Born: Unknown; baptized June 5, 1723, in Kirkaldy, Scotland

Died: July 17, 1790, in Edinburgh, Scotland

Adam Smith's work dealt with themes of human relationships. He felt that value was found in work and human interaction, not in gold or land. Smith was one of the first to write and discuss the economic principles and problems that resulted from the rapid industrialization of England. He was strongly against government control of business.

At the age of four, Smith was kidnapped by gypsies and later abandoned when they could not ransom him. His early education took place in his home town, Kirkaldy. In 1737, he attended the University of Glasgow and studied moral philosophy. Here, he was heavily influenced by his professor, Francis Hutcheson. After university, his family sent him to Balliol College. He studied at Oxford for six years where he read philosophy and English history.

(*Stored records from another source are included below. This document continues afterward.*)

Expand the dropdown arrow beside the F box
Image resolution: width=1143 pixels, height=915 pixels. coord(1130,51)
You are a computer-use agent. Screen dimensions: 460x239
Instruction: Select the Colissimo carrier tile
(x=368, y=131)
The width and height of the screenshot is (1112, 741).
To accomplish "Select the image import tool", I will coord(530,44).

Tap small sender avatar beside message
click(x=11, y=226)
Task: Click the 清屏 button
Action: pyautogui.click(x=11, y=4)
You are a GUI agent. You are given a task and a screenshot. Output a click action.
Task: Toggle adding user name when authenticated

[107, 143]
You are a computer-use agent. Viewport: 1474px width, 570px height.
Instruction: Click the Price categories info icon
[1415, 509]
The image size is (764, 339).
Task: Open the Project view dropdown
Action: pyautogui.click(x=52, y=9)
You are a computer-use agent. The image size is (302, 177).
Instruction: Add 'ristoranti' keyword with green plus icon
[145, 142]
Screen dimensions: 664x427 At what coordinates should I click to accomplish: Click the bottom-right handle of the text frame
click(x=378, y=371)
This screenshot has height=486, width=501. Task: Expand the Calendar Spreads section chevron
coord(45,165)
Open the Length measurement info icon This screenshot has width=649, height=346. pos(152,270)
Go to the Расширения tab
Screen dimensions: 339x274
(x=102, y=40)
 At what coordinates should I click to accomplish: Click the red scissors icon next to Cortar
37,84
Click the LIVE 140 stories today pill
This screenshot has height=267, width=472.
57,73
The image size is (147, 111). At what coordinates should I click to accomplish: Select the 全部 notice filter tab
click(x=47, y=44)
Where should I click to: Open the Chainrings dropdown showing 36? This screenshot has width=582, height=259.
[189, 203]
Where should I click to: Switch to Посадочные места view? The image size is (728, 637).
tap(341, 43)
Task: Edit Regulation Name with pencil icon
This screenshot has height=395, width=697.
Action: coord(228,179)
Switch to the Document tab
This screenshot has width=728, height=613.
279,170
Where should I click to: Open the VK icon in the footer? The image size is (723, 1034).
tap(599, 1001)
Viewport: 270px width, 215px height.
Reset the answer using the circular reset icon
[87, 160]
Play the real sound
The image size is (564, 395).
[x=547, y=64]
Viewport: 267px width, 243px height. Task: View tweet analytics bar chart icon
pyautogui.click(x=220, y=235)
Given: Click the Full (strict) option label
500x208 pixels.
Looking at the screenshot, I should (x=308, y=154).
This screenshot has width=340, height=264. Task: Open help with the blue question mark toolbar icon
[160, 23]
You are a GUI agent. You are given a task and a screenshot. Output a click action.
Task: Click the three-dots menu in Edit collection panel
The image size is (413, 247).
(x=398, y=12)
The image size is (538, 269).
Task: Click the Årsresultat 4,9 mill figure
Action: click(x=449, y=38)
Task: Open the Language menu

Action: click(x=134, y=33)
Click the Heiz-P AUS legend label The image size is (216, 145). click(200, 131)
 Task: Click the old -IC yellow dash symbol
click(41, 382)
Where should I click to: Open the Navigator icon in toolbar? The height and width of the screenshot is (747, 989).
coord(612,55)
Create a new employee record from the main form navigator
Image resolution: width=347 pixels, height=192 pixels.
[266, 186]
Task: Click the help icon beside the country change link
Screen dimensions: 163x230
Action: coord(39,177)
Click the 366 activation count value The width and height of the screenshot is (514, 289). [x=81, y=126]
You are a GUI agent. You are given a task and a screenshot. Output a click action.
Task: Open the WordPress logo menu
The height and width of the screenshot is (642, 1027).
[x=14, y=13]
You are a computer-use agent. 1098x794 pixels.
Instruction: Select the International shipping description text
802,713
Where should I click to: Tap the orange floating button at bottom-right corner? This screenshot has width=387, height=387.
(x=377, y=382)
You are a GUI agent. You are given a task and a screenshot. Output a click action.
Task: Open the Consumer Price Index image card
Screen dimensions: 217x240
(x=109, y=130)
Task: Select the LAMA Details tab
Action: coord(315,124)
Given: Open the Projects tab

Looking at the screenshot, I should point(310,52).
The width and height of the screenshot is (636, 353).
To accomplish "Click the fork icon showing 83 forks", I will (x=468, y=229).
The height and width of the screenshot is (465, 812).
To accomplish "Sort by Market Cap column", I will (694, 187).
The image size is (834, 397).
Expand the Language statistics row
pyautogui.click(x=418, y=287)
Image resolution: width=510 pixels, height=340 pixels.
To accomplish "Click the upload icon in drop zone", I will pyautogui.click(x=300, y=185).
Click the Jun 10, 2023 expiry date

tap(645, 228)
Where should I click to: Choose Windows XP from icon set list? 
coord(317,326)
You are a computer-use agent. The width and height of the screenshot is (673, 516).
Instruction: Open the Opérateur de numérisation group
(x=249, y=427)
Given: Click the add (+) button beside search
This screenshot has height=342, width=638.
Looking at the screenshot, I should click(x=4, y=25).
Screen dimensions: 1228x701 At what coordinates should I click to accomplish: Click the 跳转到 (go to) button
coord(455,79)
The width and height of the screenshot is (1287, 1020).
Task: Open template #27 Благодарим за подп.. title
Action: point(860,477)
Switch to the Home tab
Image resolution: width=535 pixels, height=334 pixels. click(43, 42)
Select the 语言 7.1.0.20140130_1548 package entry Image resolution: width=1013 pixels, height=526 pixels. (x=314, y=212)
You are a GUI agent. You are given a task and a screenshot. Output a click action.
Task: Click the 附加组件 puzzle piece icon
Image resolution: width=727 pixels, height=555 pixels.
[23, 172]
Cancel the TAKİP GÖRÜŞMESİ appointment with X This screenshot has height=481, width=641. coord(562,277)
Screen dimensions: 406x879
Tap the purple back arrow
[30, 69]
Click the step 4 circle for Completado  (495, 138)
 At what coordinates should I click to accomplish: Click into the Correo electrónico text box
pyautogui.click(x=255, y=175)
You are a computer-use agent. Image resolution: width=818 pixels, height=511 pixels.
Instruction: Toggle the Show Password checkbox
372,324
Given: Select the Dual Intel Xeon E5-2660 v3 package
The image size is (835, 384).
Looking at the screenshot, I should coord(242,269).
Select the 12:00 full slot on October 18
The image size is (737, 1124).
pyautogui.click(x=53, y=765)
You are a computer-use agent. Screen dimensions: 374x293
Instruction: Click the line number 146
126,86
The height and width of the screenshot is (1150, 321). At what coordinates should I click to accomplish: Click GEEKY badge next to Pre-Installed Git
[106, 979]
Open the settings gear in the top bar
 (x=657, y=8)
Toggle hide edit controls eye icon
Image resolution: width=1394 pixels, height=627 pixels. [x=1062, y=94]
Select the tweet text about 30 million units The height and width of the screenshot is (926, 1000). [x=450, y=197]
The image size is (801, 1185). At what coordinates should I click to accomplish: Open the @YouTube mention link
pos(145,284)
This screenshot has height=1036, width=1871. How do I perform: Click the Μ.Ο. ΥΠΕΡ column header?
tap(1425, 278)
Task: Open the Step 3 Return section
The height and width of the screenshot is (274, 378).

In 1748, he began a series of public lectures with the patronage of Lord Kames. The first lectures dealt with subjects such as literature and rhetoric. In these lectures, while still in his twenties, he first enunciated a theory of economic philosophy dealing with a system of natural liberty.

In 1750 he met David Hume, a skeptic who would become one of his close friends and influences. In 1751, Smith was appointed professor of logic and, later that year, the chair of moral philosophy at the University of Glasgow. Among his students was James Boswell.

Smith published Moral Sentiments, which dealt with human nature, in 1759. The book showed how a person's capacity for sympathy could overcome self-interest. This was the first secular explanation for the natural identity of interests and it influenced Hazlitt's and Keats' theories on sympathetic imagination. The book also expressed many ideas that are still discussed today; for instance, the notion that wrongdoing is punished through the remorse of the guilty party. Smith was criticized by his peers for his interest in economics, which other professors felt was as far from logic and ethics as one could get.

From 1764 to 1766, he was appointed an aristocratic patronage, and became the personal tutor to the duke of Buccleuch. With his student, he traveled to France where he met Dr. Francois Quesnay. Quesnay was the founder of an influential political-economy school of thought that believed money came from the land and enervated society as long as it was unrestricted.

Between 1767 and 1776, Smith divided his time between Edinburgh and London and concentrated on the development and writing of The Wealth of Nations. He intended to show the wisdom of free trade among nations. The book covers a wide range of issues, including education, commerce, and taxation.

Smith believed in the individual and tempered the philosophy of free-enterprise with statements of justice. He advocated the division of labor, believing that a highly skilled worker was more productive than a generalist. He thought the human trait of self-interest, or self-love would protect the laborer from exploitation.

The central theme of The Wealth of the Nations is the notion of "laissez faire": the direction of a nation is best steered by private enterprise guided by loose ideals of justice. He also advocated that the rich should pay for the education of their children, but that the state should pay for those who could not. This book brought him fame and prestige. British Prime Minister, William Pitt, sought his opinion on many economic bills, but could not attempt free trade because of poor relations with neighboring countries.

In 1777, Smith received the job of commissioner of customs and salt duties, and went to live with his mother in Edinburgh. Shortly before his death in 1790, Smith destroyed many of his manuscripts and gave away much of his estate to secret charities.